12 The purpose of the rule is to provide occupiers of land the subject of proceedings for a judgment for possession with the opportunity to assert any rights they may have. In this case, the commonality of directors between the plaintiffs in the proceedings before Young CJ in Eq and the applicants before me meant that the applicants were well aware of the proceedings and, if they had wished to assert rights stemming from their occupancy, they had the opportunity to be joined in those proceedings.
13 In cross examination, Mr Kinstlinger said he was aware that the defendant cross claimant before Young CJ in Eq was seeking possession of the properties in order to sell them.
14 In these circumstances, the protection afforded to occupiers by the Supreme Court Rules 1970, Pt 7 r 8 was superfluous. The applicants were already aware of the nature of the proceedings and the impact that a successful judgment on the cross claim would have.
15 The Supreme Court Rules 1970, Pt 1 r 12 allows the Court to dispense with compliance with any of the requirements of the Rules, either before or after the occasion for compliance arises.

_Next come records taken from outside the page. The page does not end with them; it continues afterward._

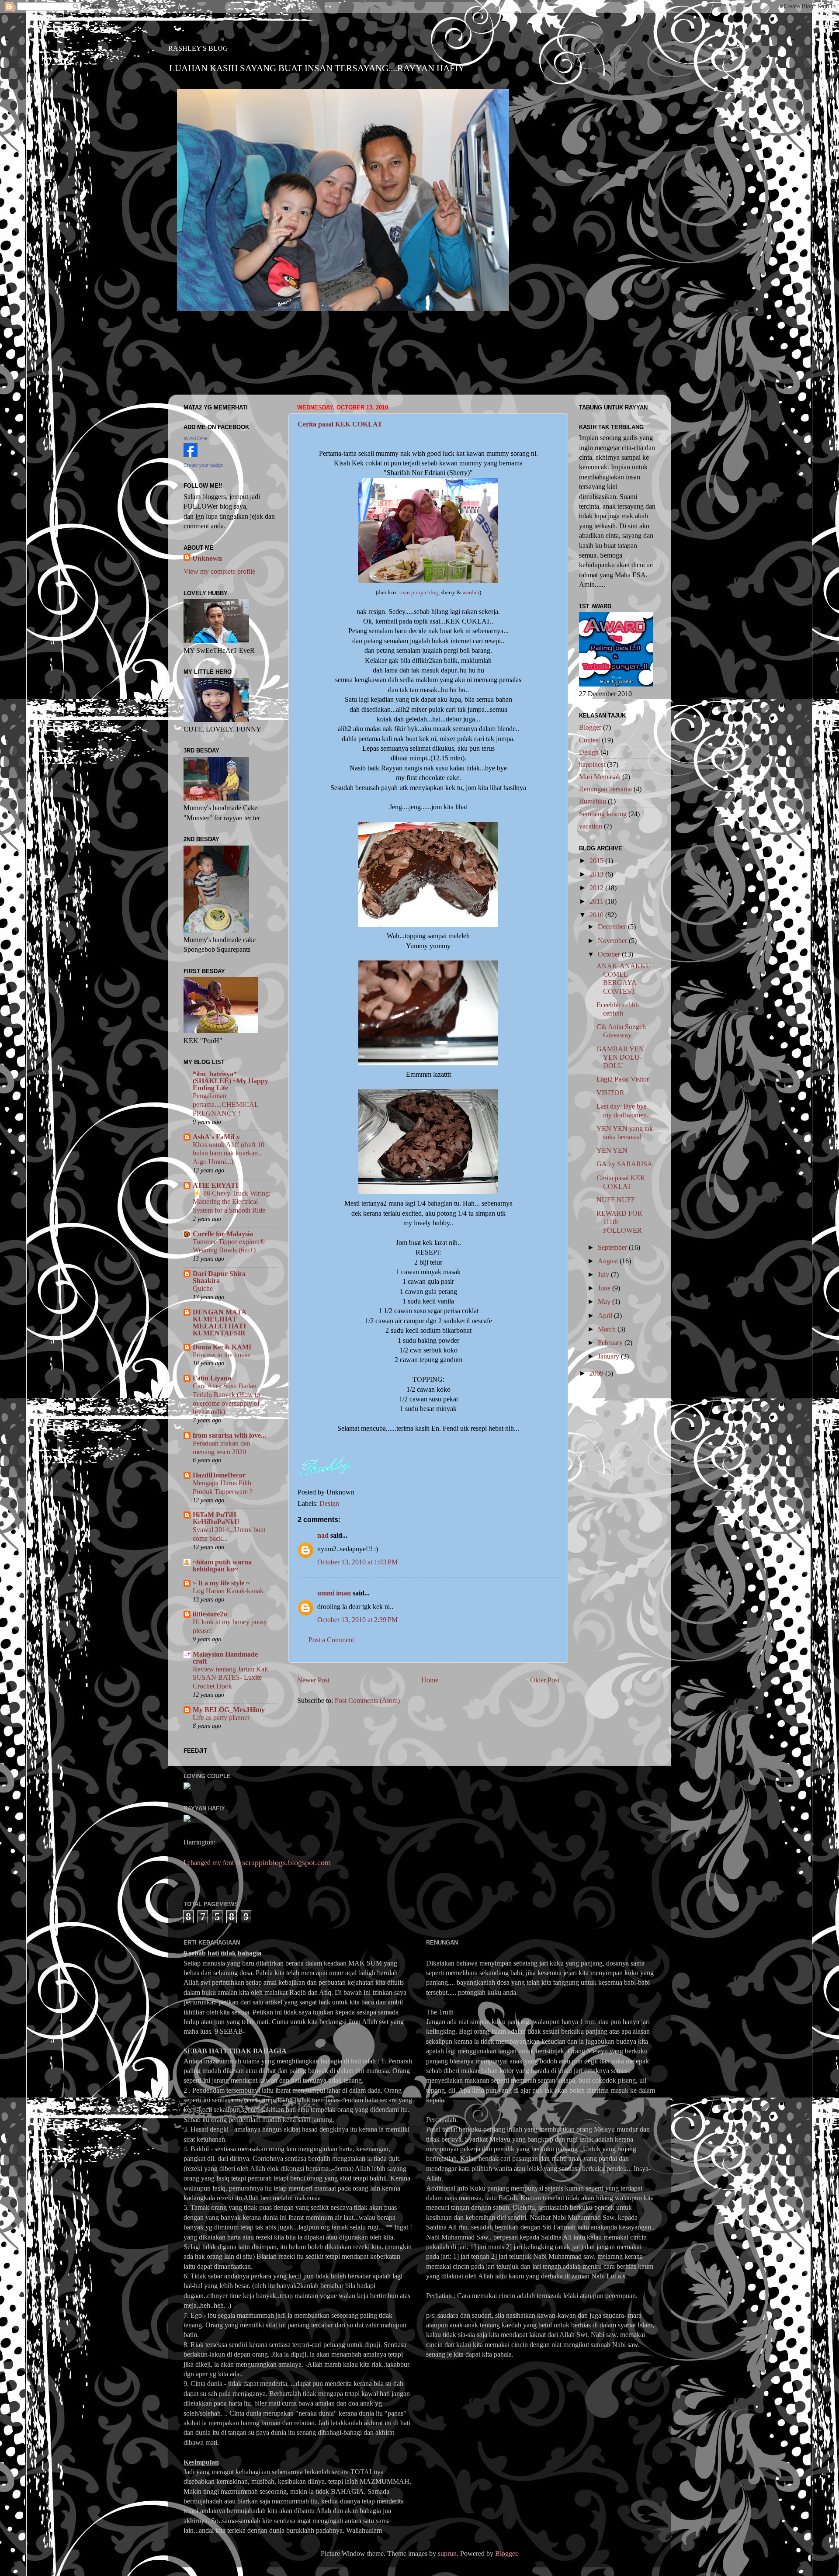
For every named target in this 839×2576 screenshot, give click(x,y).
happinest (592, 764)
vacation (590, 826)
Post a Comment (331, 1639)
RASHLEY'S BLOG (198, 48)
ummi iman (334, 1593)
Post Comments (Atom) (367, 1700)
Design (329, 1503)
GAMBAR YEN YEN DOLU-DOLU (620, 1057)
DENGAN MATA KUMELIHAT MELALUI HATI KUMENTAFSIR (219, 1322)
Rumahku (592, 801)
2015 (597, 860)
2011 (597, 901)
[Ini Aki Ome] (191, 454)
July (604, 1274)
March (607, 1329)
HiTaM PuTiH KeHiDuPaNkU (216, 1518)
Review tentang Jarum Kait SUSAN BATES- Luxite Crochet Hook (230, 1677)
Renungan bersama (605, 789)
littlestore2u (210, 1614)
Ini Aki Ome (196, 438)
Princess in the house (221, 1355)
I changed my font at (257, 1862)
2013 (597, 874)
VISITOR (610, 1092)
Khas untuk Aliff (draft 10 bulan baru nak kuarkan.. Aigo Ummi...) (228, 1153)
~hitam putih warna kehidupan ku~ (222, 1565)
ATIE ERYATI (215, 1185)
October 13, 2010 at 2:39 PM (357, 1619)
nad (323, 1535)
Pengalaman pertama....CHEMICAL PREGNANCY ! (225, 1104)
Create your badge (203, 465)
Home (429, 1680)
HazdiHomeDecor (219, 1475)
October (610, 954)
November (613, 940)
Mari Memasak (600, 776)
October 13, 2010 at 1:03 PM (357, 1562)
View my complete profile (219, 571)
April (606, 1315)
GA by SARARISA (624, 1164)
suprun (447, 2553)
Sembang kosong (603, 814)
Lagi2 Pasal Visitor (622, 1079)
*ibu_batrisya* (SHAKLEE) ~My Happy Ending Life (230, 1081)
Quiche (203, 1288)
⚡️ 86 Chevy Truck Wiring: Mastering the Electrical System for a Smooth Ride (231, 1201)
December (613, 926)
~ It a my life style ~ (221, 1583)
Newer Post (313, 1680)
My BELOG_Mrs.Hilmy (229, 1709)
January (609, 1356)
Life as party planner (221, 1717)
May (605, 1301)
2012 (597, 887)
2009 (597, 1373)
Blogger (590, 727)
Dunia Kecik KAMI (222, 1347)
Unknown (207, 558)
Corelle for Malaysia (223, 1234)
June (605, 1288)
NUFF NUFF (615, 1199)
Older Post (544, 1680)
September (613, 1247)
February (611, 1342)
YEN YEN (612, 1150)
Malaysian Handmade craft (225, 1657)
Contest (589, 740)
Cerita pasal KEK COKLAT (340, 424)
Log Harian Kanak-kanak (228, 1591)
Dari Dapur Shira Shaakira (219, 1277)
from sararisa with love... (229, 1435)
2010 (597, 915)
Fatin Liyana (212, 1378)
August (609, 1261)
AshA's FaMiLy (216, 1137)
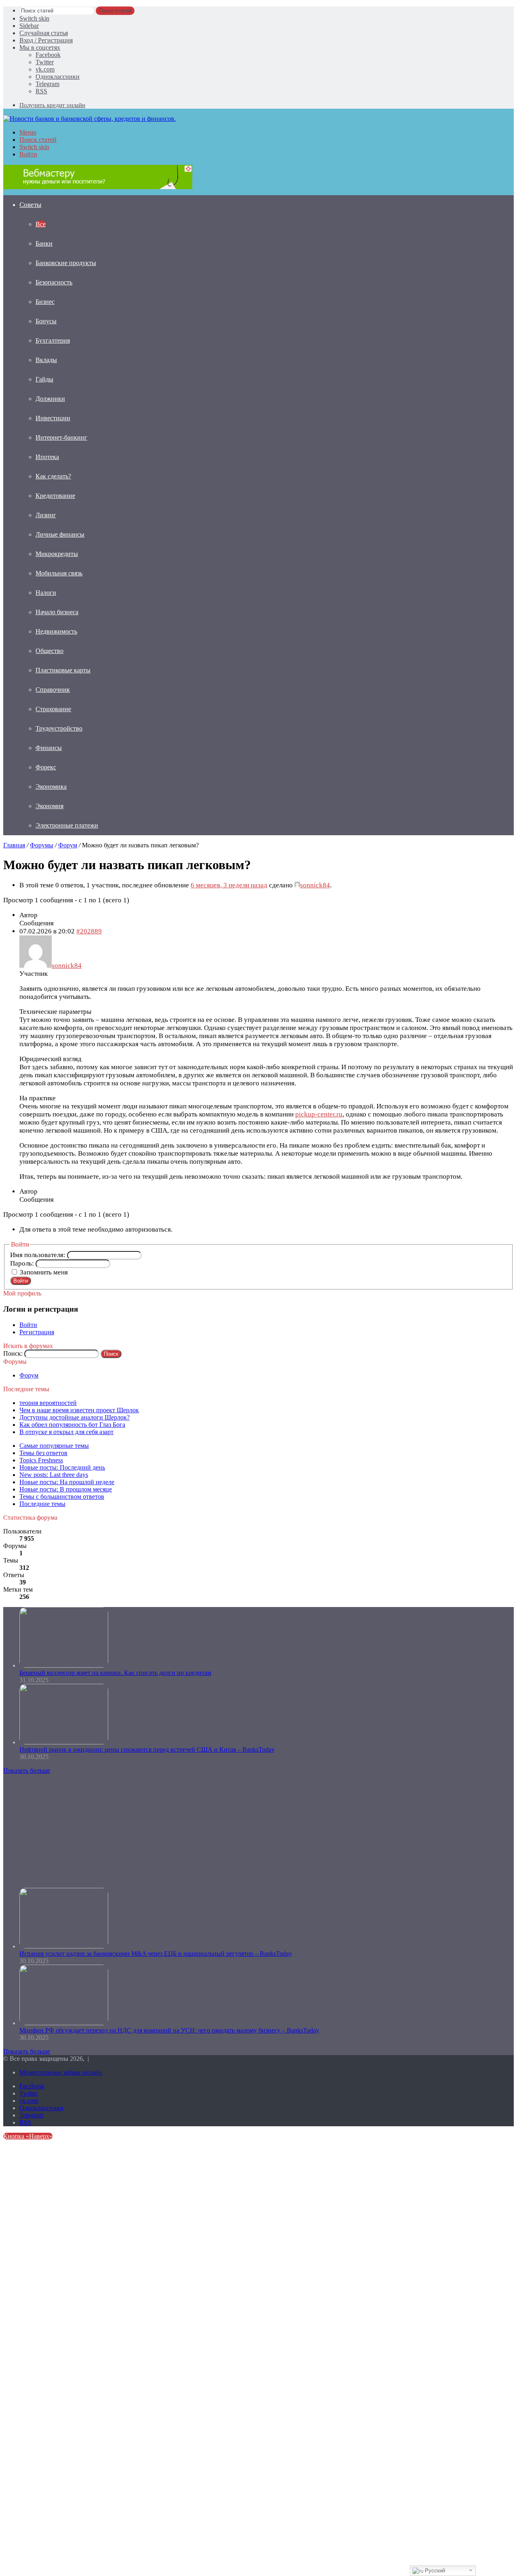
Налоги (46, 592)
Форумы (41, 845)
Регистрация (36, 1332)
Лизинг (46, 515)
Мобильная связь (59, 573)
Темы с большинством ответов (61, 1496)
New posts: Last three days (53, 1474)
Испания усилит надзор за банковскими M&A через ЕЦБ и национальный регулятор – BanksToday (155, 1953)
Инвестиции (53, 418)
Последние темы (42, 1503)
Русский (434, 2571)
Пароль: (23, 1263)
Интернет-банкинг (61, 437)
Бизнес (45, 301)
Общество (49, 650)
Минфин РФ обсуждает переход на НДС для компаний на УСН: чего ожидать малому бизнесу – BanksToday (169, 2030)
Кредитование (55, 495)
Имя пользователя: (38, 1255)
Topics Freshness (41, 1460)
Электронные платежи (67, 825)
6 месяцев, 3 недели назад (229, 885)
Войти (20, 1281)
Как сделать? (53, 476)
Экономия (49, 805)
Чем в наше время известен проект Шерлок (79, 1410)
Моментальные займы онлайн (60, 2072)
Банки (44, 243)
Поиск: (13, 1353)
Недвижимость (56, 631)
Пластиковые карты (63, 670)
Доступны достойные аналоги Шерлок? (74, 1417)
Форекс (46, 767)
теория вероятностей (48, 1402)
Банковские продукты (66, 262)
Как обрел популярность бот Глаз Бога (72, 1424)
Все (41, 224)
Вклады (46, 359)
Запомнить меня (44, 1272)
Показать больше (26, 1770)
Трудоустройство (59, 728)
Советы (30, 205)
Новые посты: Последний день (62, 1467)
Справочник (53, 689)
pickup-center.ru (319, 1114)
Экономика (51, 786)
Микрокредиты (57, 553)
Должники (50, 398)
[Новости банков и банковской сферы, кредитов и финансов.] (89, 118)
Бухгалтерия (53, 340)
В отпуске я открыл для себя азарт (66, 1431)
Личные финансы (60, 534)
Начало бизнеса (57, 612)
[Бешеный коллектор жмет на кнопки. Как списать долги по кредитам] (63, 1665)
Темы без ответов (43, 1452)
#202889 (89, 931)
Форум (67, 845)
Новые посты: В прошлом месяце (65, 1489)
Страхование (53, 709)
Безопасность (54, 282)
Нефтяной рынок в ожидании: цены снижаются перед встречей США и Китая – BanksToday (147, 1749)
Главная (14, 845)
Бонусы (46, 321)
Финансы (49, 747)
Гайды (44, 379)
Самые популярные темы (54, 1445)
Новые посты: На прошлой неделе (66, 1482)
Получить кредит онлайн (52, 105)
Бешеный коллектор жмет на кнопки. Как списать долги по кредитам (115, 1672)
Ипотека (47, 456)
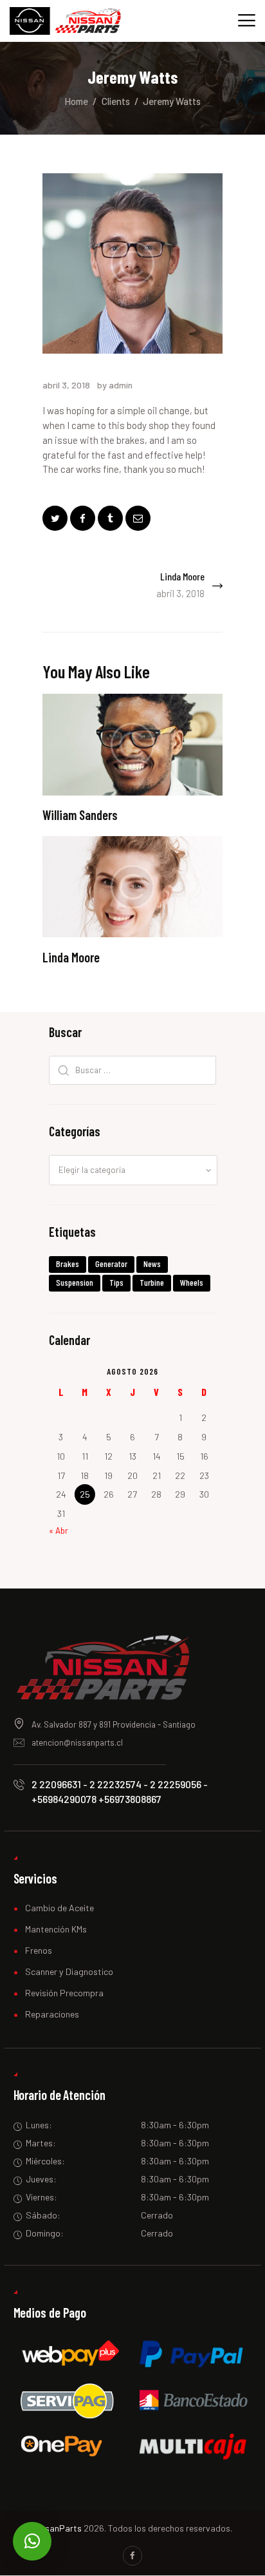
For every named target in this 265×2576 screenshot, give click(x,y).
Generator (111, 1263)
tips (116, 1282)
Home (76, 101)
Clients (116, 101)
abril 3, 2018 (66, 384)
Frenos (38, 1950)
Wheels (191, 1282)
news (152, 1263)
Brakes (67, 1263)
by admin (114, 384)
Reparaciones (52, 2013)
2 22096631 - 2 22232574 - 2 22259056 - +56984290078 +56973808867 (120, 1791)
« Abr (58, 1530)
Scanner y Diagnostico (69, 1971)
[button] (32, 2541)
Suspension (74, 1282)
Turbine (152, 1282)
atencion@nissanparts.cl (77, 1742)
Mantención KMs (56, 1928)
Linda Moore (71, 957)
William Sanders (80, 815)
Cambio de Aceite (59, 1907)
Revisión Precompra (64, 1992)
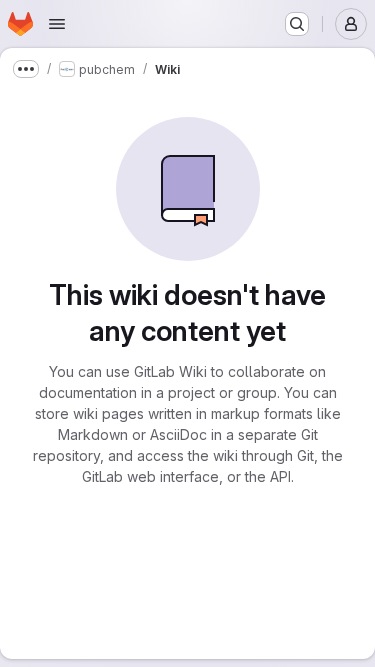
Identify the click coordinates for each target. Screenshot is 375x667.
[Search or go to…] (297, 24)
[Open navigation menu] (57, 24)
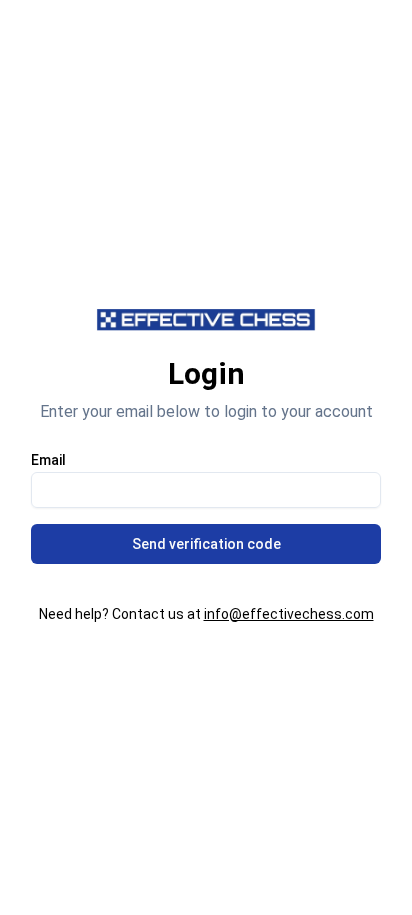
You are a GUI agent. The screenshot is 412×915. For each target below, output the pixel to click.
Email (48, 460)
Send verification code (206, 544)
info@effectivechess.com (289, 614)
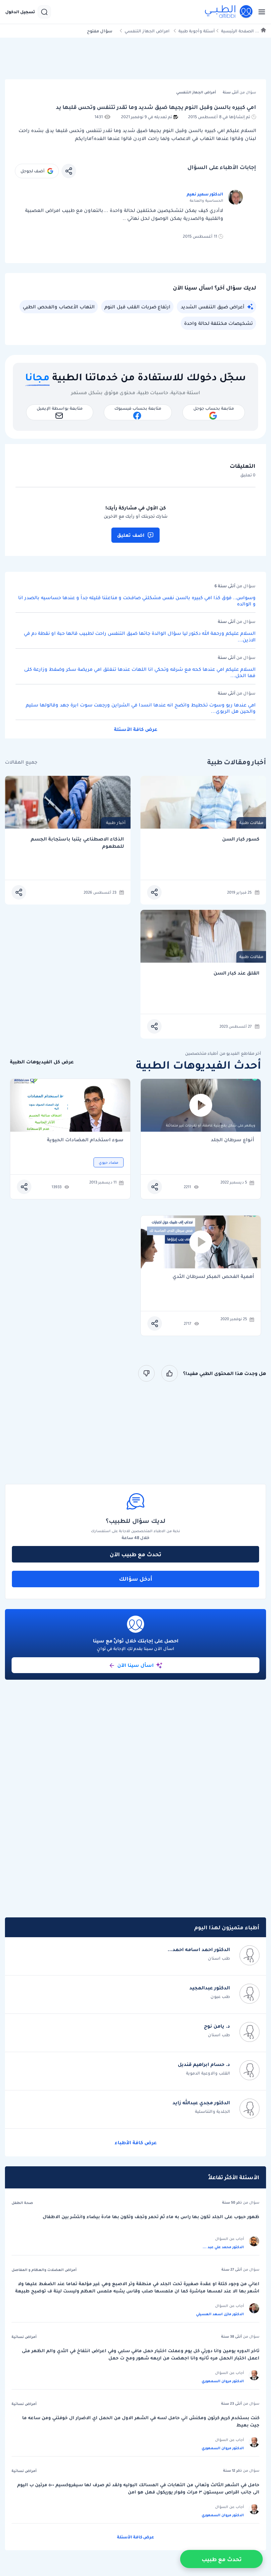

16 Since the applicants were aware of the proceedings before Young CJ in Eq and took no steps to assert any rights arising from their occupation in those proceedings, I formed the view that it was appropriate for me to act under the Supreme Court Rules 1970, Pt 1 r 12 and dispense with compliance with the requirements of Pt 7 r 8 upon the commencement of the proceedings before Young CJ in Eq. Upon that basis I dismissed the summons.
17 Had it been necessary for me to consider whether, in the exercise of discretion, I should have restrained the respondents from acting on the writ of possession issued consequent upon the proceedings before Young CJ in Eq or otherwise seeking to disturb the occupation by the applicants with respect to the lands the subject of those proceedings, I would have exercised my discretion against issuing the injunction.
18 There was evidence before me that two of the properties were the subject of contracts for sale. The purchasers were not joined in the application and the issue whether they were bona fide purchasers for value without notice was not addressed. That was a matter I would have taken into account with respect to the balance of convenience (Silktone Pty Ltd v Devreal Capital Pty Ltd (1990) 21 NSWLR 317).
19 Again, in view of the knowledge of the applicants of the proceedings before Young CJ in Eq and their failure to raise the issue of their occupation in those proceedings, I would have declined a grant of an injunction on the basis that the opportunity was available to the applicants and they failed to take advantage of it.
20 The applicants through Mr Kinstlinger had been aware of the existence of the lease document for two weeks. The issue was not raised until the application was brought before me. In the context of the litigation between these parties, two weeks is a long time. In that period the first respondent entered into the two contracts for sale. Had the matter been raised before 4 August 2003, those contracts might not have been executed. If the applicant's argument was successful, the first defendant would be at risk under those contracts. I would have taken this matter into account in exercising my discretion against issuing the injunction.
21 If the lease document was construed to be indefinite and thus for a period greater than three years, it was submitted that the requirement of registration pursuant to the Real Property Act 1900, s 53(1) arose. It is unnecessary for me to decide this issue.
22 It was for these reasons that I would have exercised my discretion against granting the injunction.